The system also notifies Leef if a chassis sits in one place for too long, so he can make sure the unit hasn’t been misplaced, he said.
New security focus
While PAR first focused on commercial applications, as the nation turned more of its attention to homeland security, the company adjusted its charter. As part of a government-industry consortium developing technologies for intermodal transportation, PAR started pursuing ways to safeguard goods in containers.
Currently, PAR is involved in two projects that combine Cargo*Mate and e-seals. In one, it’s testing its units with RFID-based devices from E.J. Brooks of Livingston, New Jersey; some of those integrated systems are installed on BC Transportation’s fleet.

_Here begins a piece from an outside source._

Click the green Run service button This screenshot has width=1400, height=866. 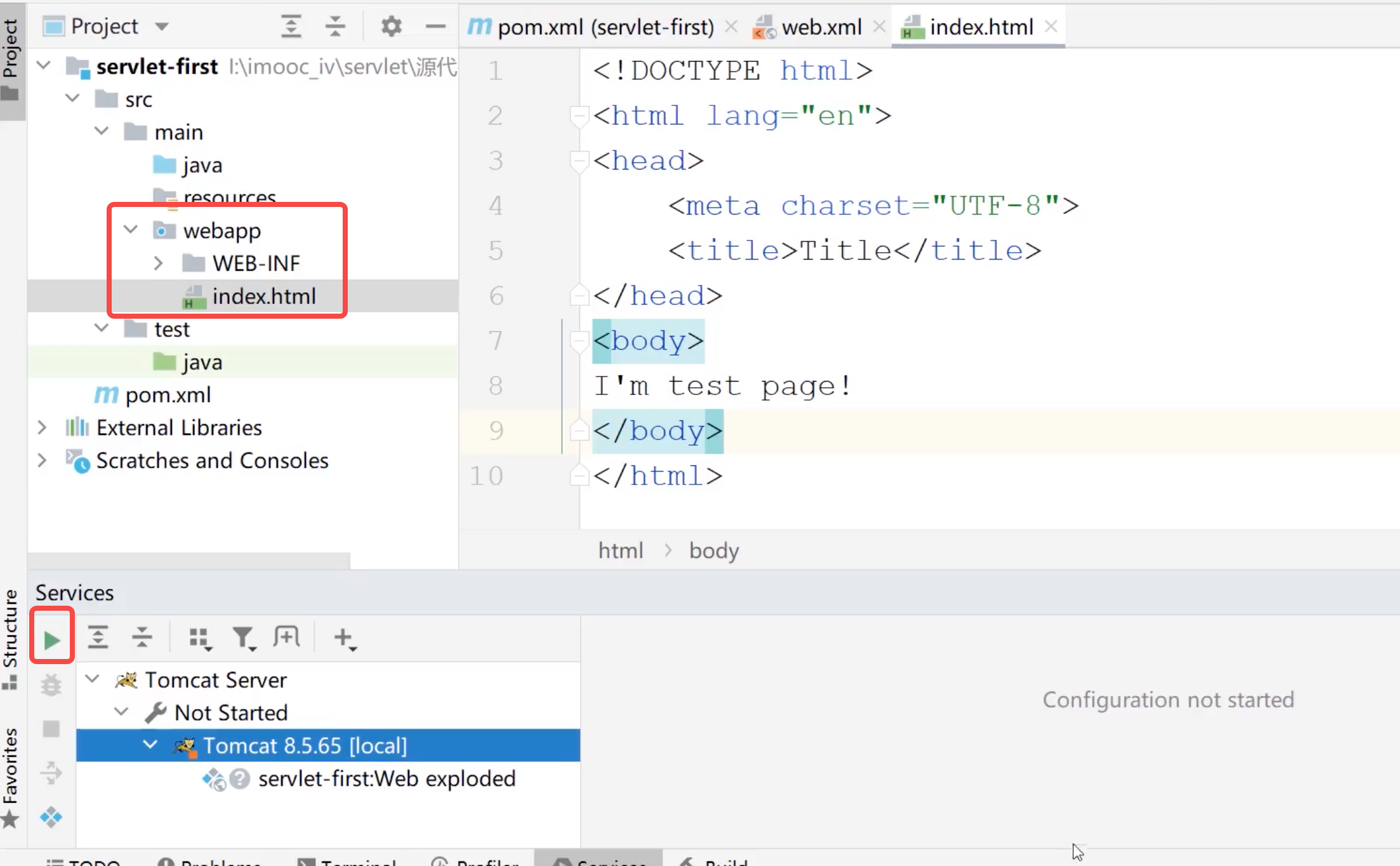point(52,640)
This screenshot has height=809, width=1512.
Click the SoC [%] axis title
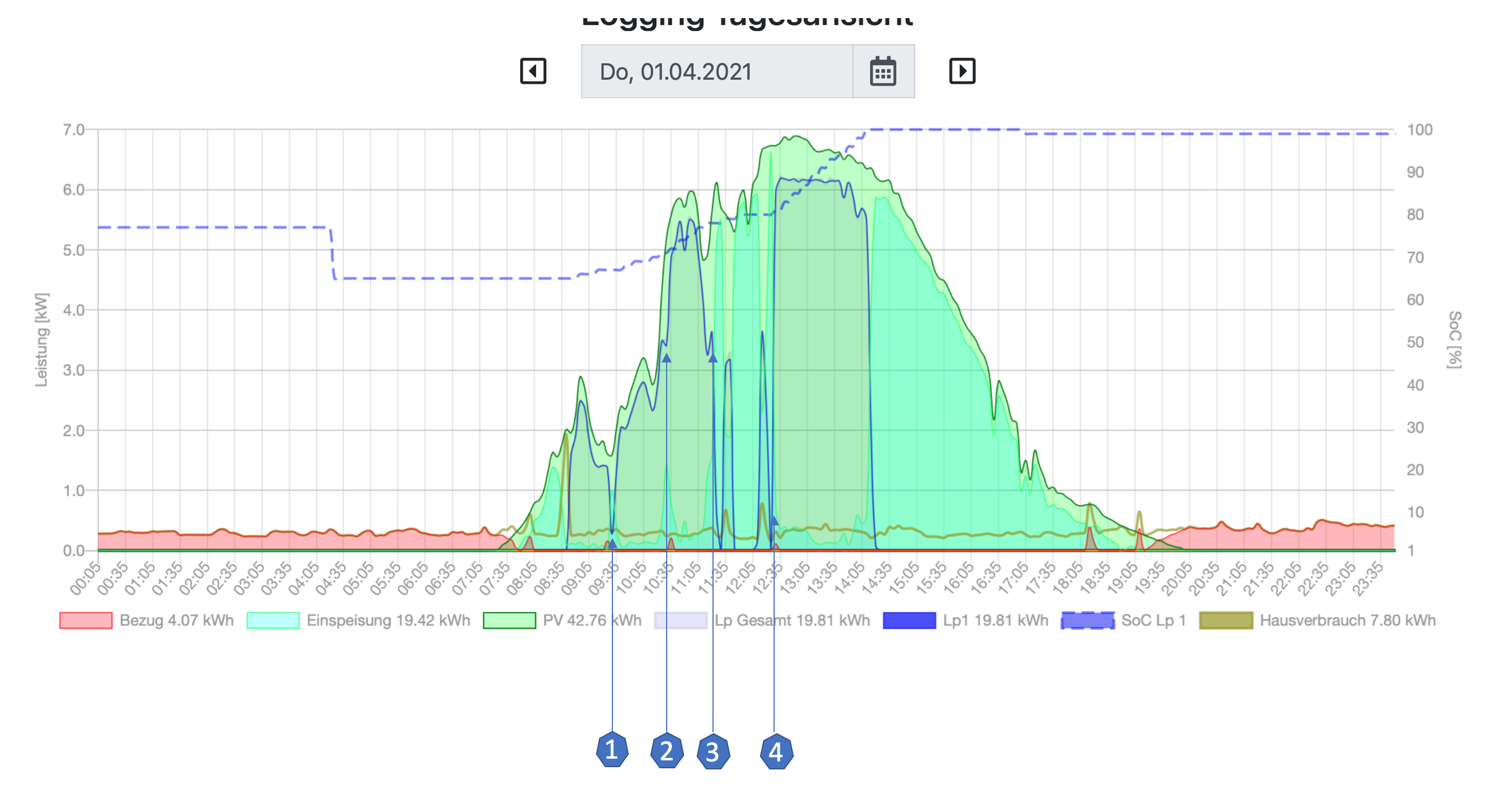[x=1454, y=339]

The second project is the demonstration with Savi.
The DOD has been using a logistics management system from Savi, based on its RFID tags and readers, since the late 1990s. The technology allows the DOD to track a container’s location and contents. The active tags, which transmit at 433.92 MHz, are the same ones Savi uses in its e-seals, Farrell said. Savi and the DOD have installed readers at key logistics “choke points” around the world.
Savi has installed its e-seals on more than 200 shipping containers as part of a transportation industry initiative called Smart and Secure Tradelanes.
“The key drivers are the world’s three largest seaport operators,” Hong-Kong-based, Hutchison Port Holdings, PSA Corp. in Singapore and P&O Ports in London, Nelson said. To help safeguard containers loaded with commercial cargoes, these companies have financed the installation of RFID readers at a dozen major seaports around the world, he said.
Susan Slye, communications liaison at the FHWA’s ITS Joint Program office, said her office couldn’t comment on the PAR/Savi demonstration until after the system gets up and running.
That should occur sometime this spring, according to Talomie. PAR and Savi were completing their integration work in January and hoped to start putting 50 units on containers and chassis moving out of New Cumberland in February.
“Phase two would be picking up visibility as they move, once the containers are landed in Rotterdam, and tracking them into Germany,” probably starting in April or May, he said.